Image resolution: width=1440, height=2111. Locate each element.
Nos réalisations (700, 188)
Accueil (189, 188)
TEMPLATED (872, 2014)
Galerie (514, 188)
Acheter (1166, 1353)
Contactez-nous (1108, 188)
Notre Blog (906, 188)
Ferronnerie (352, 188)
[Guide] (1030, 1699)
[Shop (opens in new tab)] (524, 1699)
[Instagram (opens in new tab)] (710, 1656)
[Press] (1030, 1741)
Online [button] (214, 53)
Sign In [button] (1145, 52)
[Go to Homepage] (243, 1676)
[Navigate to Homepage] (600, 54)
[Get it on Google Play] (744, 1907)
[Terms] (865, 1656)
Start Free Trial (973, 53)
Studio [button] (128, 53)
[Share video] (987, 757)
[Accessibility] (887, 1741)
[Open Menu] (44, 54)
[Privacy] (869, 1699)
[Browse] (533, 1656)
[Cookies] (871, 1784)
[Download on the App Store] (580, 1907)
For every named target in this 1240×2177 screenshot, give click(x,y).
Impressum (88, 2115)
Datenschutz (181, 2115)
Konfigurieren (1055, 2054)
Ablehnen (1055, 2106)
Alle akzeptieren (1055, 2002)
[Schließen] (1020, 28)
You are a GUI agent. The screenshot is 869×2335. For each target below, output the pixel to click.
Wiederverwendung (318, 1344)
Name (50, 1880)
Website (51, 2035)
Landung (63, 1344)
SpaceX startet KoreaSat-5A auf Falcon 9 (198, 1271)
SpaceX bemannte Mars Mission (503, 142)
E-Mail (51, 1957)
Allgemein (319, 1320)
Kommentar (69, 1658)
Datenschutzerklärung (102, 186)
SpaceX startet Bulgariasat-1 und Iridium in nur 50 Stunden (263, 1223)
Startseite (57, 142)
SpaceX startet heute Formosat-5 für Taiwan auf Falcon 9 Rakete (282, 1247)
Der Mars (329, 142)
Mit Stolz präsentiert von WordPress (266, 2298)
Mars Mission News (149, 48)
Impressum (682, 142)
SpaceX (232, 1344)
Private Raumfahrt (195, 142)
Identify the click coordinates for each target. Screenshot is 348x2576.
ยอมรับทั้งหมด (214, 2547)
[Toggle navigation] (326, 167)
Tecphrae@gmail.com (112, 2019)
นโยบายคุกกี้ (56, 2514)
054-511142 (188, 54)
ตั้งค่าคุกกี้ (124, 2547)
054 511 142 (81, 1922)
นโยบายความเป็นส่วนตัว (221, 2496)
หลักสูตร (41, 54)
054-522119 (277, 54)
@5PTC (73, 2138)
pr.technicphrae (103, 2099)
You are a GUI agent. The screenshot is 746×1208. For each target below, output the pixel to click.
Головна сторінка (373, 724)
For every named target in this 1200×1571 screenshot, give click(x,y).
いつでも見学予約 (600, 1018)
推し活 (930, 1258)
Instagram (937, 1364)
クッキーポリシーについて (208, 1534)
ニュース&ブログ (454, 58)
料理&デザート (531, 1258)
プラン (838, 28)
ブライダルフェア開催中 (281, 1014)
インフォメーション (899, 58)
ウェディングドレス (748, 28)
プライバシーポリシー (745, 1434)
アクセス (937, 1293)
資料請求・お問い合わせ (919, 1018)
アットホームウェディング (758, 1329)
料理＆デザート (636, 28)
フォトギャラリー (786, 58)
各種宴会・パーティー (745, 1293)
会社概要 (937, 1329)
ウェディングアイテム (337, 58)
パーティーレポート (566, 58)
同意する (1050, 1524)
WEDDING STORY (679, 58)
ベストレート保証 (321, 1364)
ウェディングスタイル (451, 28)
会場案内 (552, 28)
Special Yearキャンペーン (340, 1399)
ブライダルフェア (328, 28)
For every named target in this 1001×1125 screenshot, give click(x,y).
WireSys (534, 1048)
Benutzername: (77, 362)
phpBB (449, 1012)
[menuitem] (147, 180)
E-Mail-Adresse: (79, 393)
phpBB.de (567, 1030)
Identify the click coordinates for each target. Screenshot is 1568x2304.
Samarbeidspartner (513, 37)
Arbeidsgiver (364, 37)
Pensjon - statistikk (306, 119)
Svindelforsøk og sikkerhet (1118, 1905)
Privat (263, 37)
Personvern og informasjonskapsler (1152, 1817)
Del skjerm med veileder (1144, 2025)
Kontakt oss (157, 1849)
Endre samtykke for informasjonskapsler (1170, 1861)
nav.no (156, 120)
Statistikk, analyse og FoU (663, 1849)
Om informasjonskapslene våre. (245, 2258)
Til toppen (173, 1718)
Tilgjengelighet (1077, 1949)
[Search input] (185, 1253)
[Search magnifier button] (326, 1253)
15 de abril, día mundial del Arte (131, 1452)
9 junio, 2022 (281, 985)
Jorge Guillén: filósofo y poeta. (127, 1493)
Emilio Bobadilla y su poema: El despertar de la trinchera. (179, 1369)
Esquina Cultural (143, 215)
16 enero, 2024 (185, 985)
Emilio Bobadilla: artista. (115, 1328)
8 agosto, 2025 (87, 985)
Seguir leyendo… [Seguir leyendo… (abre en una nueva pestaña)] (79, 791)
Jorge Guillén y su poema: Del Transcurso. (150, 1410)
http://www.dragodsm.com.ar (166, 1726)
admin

· · · · · · ·

→ Directions
Lay out the records as a two-column CSV with the header input,output, starting at the line that contains "Start Free Trial (973, 53)" and ending at the line that contains "Datenschutzerklärung (102, 186)". Give one row per record, and put each field in double quotes with any line breaks replaced by spaces.

→ Answer to the task
input,output
"Start Free Trial","(973, 53)"
"Studio [button]","(128, 53)"
"[Share video]","(987, 757)"
"[Accessibility]","(887, 1741)"
"[Open Menu]","(44, 54)"
"[Privacy]","(869, 1699)"
"[Browse]","(533, 1656)"
"[Cookies]","(871, 1784)"
"[Download on the App Store]","(580, 1907)"
"For every named target in this 1240×2177 screenshot, give click(x,y). Impressum","(88, 2115)"
"Datenschutz","(181, 2115)"
"Konfigurieren","(1055, 2054)"
"Ablehnen","(1055, 2106)"
"Alle akzeptieren","(1055, 2002)"
"[Schließen]","(1020, 28)"
"You are a GUI agent. The screenshot is 869×2335. For each target below, output the pixel to click. Wiederverwendung","(318, 1344)"
"Name","(50, 1880)"
"Website","(51, 2035)"
"Landung","(63, 1344)"
"SpaceX startet KoreaSat-5A auf Falcon 9","(198, 1271)"
"SpaceX bemannte Mars Mission","(503, 142)"
"E-Mail","(51, 1957)"
"Allgemein","(319, 1320)"
"Kommentar","(69, 1658)"
"Datenschutzerklärung","(102, 186)"